Work required: Give back an exact copy of the entries beneath, minus the pictures.

Data shown:
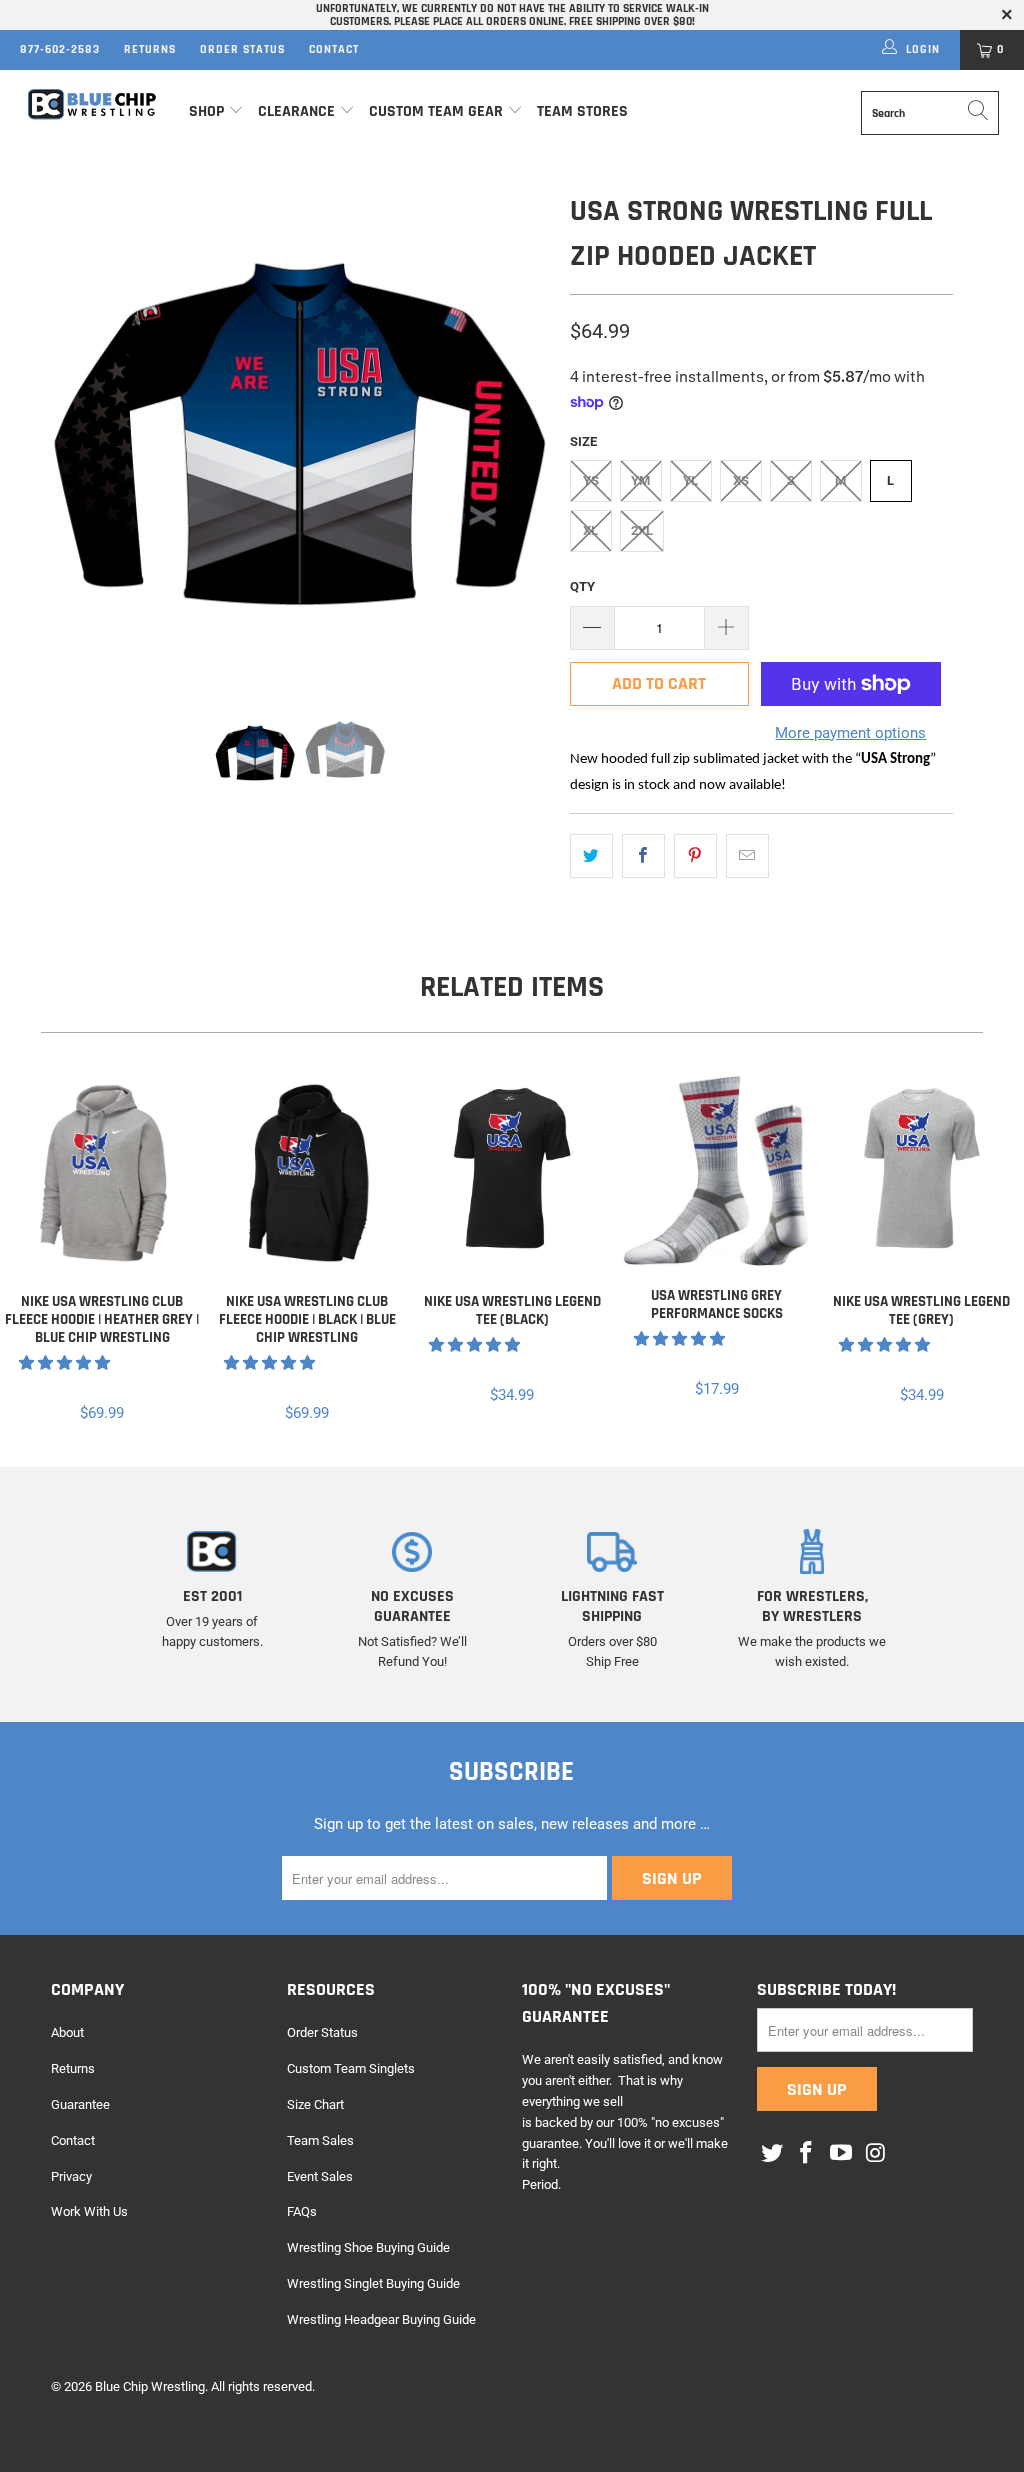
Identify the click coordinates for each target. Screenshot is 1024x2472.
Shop (206, 111)
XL (590, 530)
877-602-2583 (60, 49)
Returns (150, 49)
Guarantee (80, 2104)
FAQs (302, 2211)
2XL (642, 530)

The answer:
Identify the click coordinates for each target. Screenshot is 1024x2472.
Shop (206, 111)
XL (590, 530)
877-602-2583 (60, 49)
Returns (150, 49)
Guarantee (80, 2104)
FAQs (302, 2211)
2XL (642, 530)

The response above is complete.